Thursday, February 12, 2015

Compassion Disjunction (Carrot Ranch Flash Fiction Challenge)

#1000Speak: 1000 voices blogging for compassion on February 20.
I have been occasionally appalled when someone on social media responds to a post about death or suffering with misplaced humor, and yet I myself was tempted to make such a remark just yesterday. 

I won't tell you what it was; suffice to say that it was an off-color and completely inappropriate comment on an obituary. I didn't post the comment, but that it occurred to me and I caught myself snickering over the idea was disturbing.

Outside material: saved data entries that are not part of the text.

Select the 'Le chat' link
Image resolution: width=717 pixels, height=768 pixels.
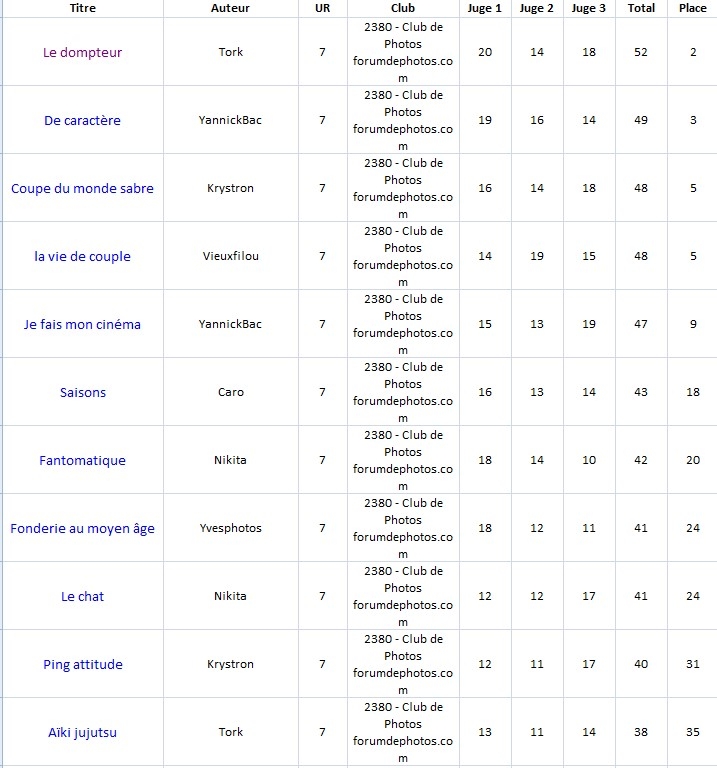82,596
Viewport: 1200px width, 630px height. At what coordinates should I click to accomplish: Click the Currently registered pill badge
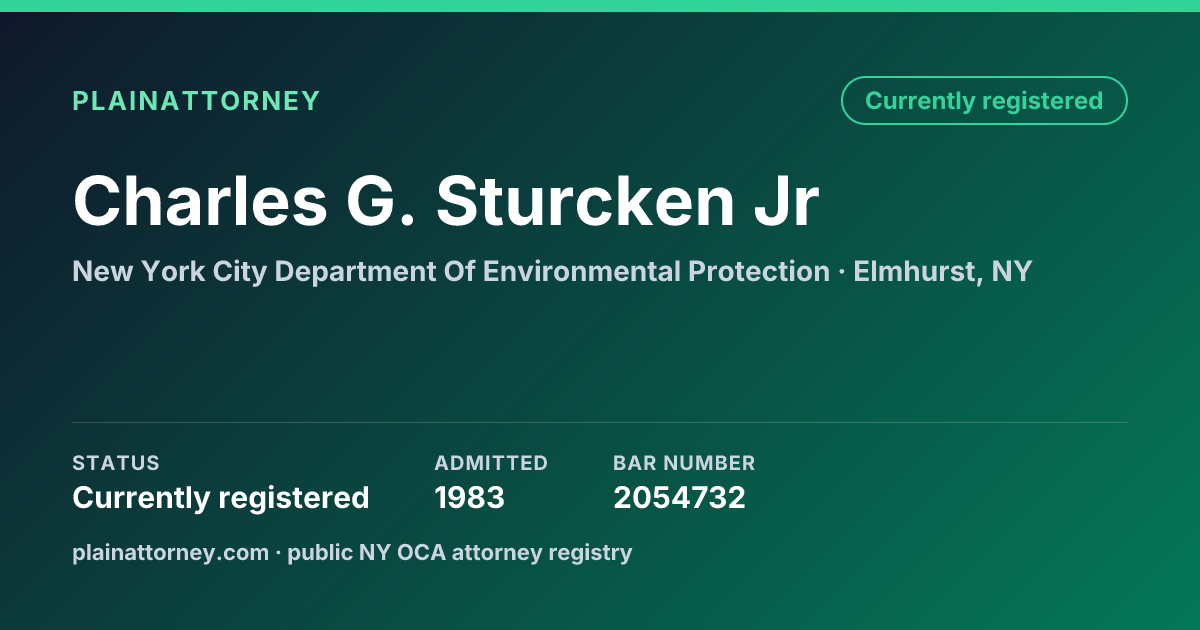984,101
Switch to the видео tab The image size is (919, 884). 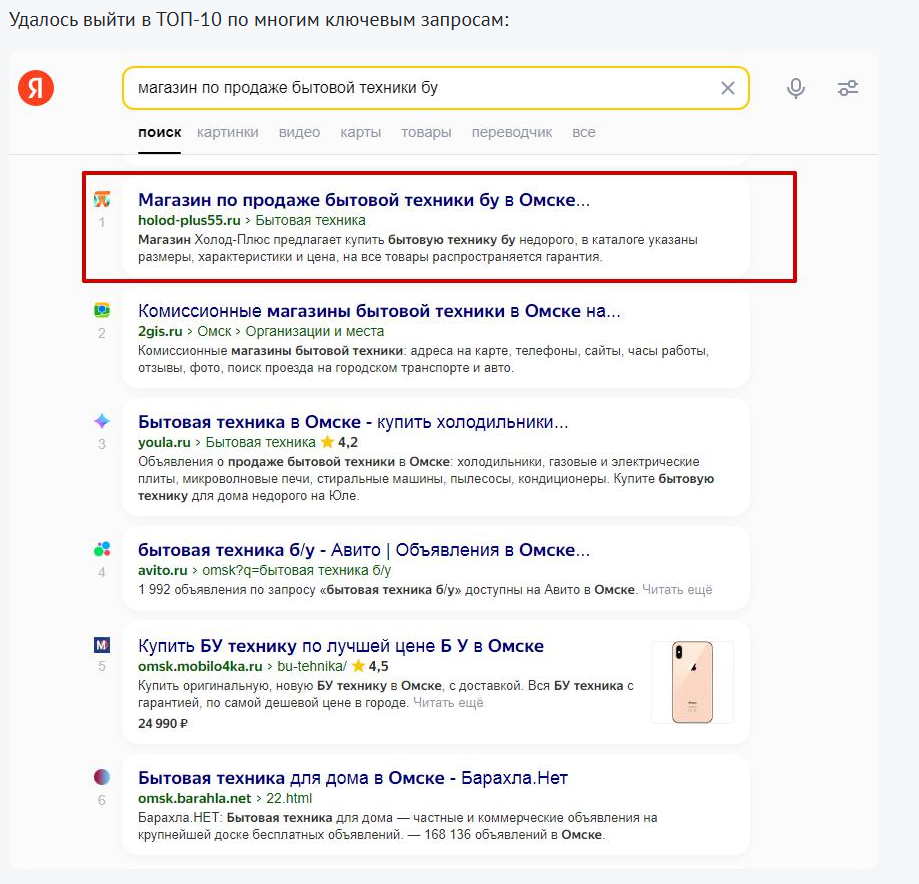pos(299,132)
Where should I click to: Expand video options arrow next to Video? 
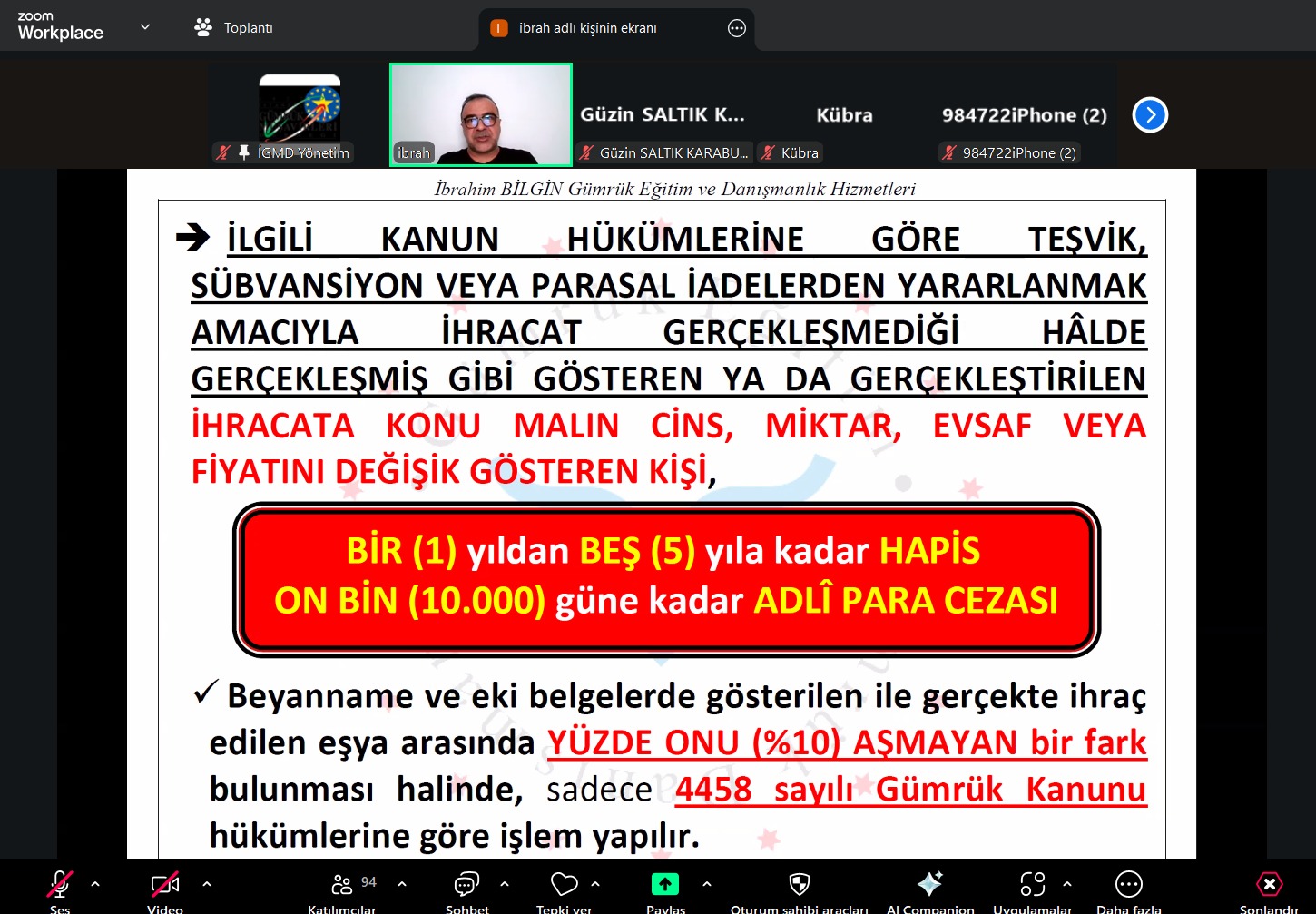click(x=207, y=883)
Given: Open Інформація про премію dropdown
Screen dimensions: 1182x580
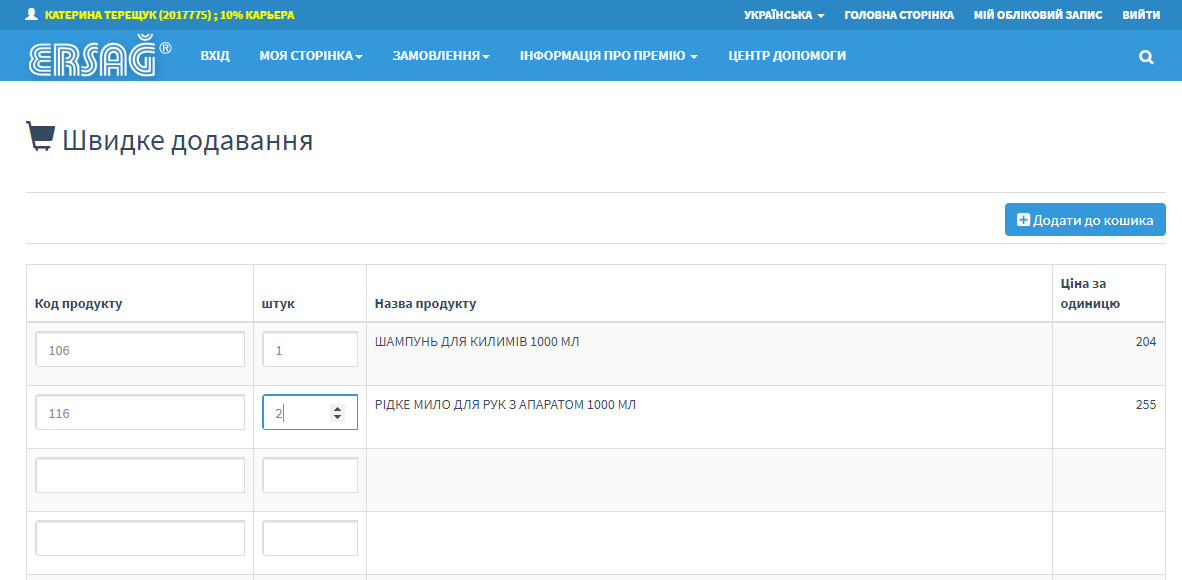Looking at the screenshot, I should tap(608, 56).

I was wondering why, so I was pleased when Charli Mill's Carrot Ranch Flash Fiction Challenge provided a good opportunity to think about it more deeply. In the context of a call for 1000 bloggers to post about compassion on February 20th, Rough Writers Norah Colvin and Anne Goodwin introduced two concepts that extend from compassion. Weltschmertz is “world pain”, the grief we feel at how the world keeps falling short of our expectations. Meliorism is having the belief that the world can be improved by the actions of humans.

Compassion—literally feeling with someone else's painrequires a sense that one can do something about the situation. We all suffer an overload of stories of pain which we are helpless to amend as we read the paper or surf the net. I believe this contributes to a lessening or a lack of compassion.

So here is the challenge from Carrot Ranch (and the encouragement to post again on February 20th):

February 11, 2015 prompt: In 99 words (no more, no less) write a story that demonstrates compassion. You can explore weltschmerz (enabling us to care enough about what’s wrong) and meliorism (driving us to try to do something about it) if you want to explore those specific terms. Consider posting on February 20, too.

My response to the challenge has more to do with the inappropriate response that diminishes Weltschmertz because of our inability to invoke meliorism—and how this can overwhelm us due to the very human urge to give in to compassion anyway.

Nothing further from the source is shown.